Reproductive rights advocates charge that the information in the pamphlet presented an anti-abortion bias and includes factually incorrect information.

More than 34 percent of the information found in the previous version of the state’s “A Woman’s Right to Know” pamphlet was medically inaccurate, according to a study by a Rutgers University research team.

State lawmakers and activists held a press conference Wednesday outside the DSHS offices in Austin and delivered nearly 5,000 Texans’ comments to the agency.  

Kryston Skinner, an organizer with the Texas Equal Access Fund, spoke during the press conference about her experience having an abortion in Texas, and how the state-mandated pamphlet made her feel stigmatized.

Skinner told Rewire that the pamphlet “causes fear” in pregnant people who are unaware that the pamphlet is rife with misinformation. “It’s obviously a deterrent,” Skinner said. “There is no other reason for the state to force a medical professional to provide misinformation to their patients.”
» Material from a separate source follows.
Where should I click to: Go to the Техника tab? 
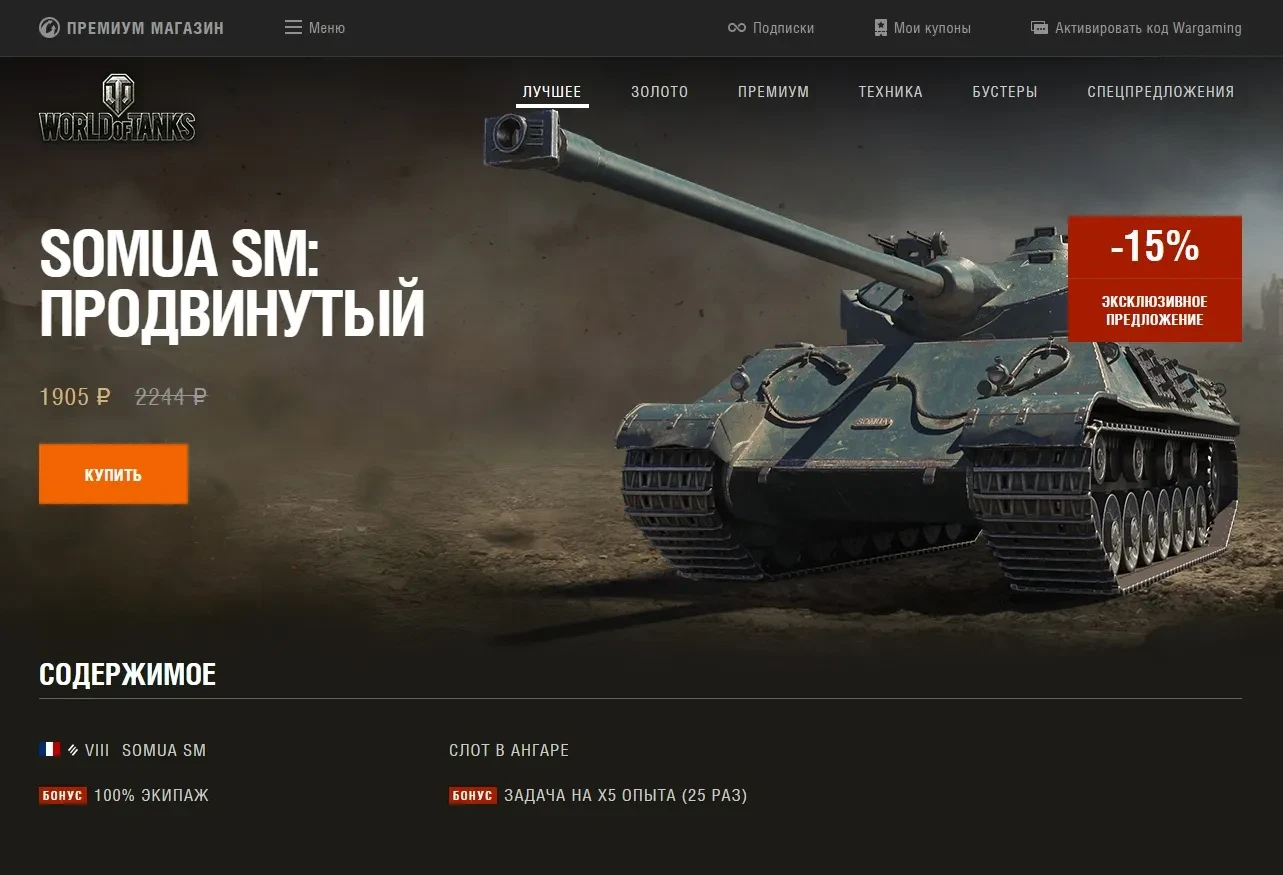pos(891,92)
State Rep. Donna Howard (D-Austin) said in a statement that the pamphlet is the “latest shameful example” of Texas lawmakers playing politics with reproductive health care. “As a former registered nurse, I find it outrageous that the state requires health professionals to provide misleading and coercive information to patients,” Howard said.

Howard, vice chair of the Texas House Women’s Health Caucus, vowed to propose legislation that would rid the booklet of its many inaccuracies if DSHS fails to take the thousands of comments into account, according to the Austin Chronicle

Lawmakers in several states have passed laws mandating that states provide written materials to pregnant people seeking abortion services. These so-called informed consent laws often require that the material include inaccurate or misleading information pushed by legislators and organizations that oppose legal abortion care. 

The American Congress of Obstetricians and Gynecologists (ACOG) sent a letter to DSHS that said the organization has “significant concerns with some of the material and how it is presented.”

Among the most controversial statements made in the pamphlet is the claim that “doctors and scientists are actively studying the complex biology of breast cancer to understand whether abortion may affect the risk of breast cancer.”

Texas Right to Life said in a statement that the organization wants the DSHS include “stronger language” about the supposed correlation between abortion and breast cancer. The organization wants the pamphlet to explicitly cite “the numerous studies that indicate undergoing an elective abortion contributes to the incidence of breast cancer in women.”

Rep. Sarah Davis (R-West University Place) said in a statement that the state should provide the “most accurate science available” to pregnant people seeking an abortion. “As a breast cancer survivor, I am disappointed that DSHS has published revisions to the ‘A Woman’s Right to Know’ booklet that remain scientifically and medically inaccurate,” Davis said.

The link between abortion and cancer has been repeatedly debunked by scientific research.

“Scientific research studies have not found a cause-and-effect relationship between abortion and breast cancer,” according to the American Cancer Society.

A report by the National Cancer Institute explains, “having an abortion or miscarriage does not increase a woman’s subsequent risk of developing breast cancer.”

DSHS spokesperson Carrie Williams told the Texas Tribune that the original booklet was written by a group of agency officials, legislators and public health and medical professionals.

“We carefully considered medical and scientific information when updating the draft booklet,” Williams said.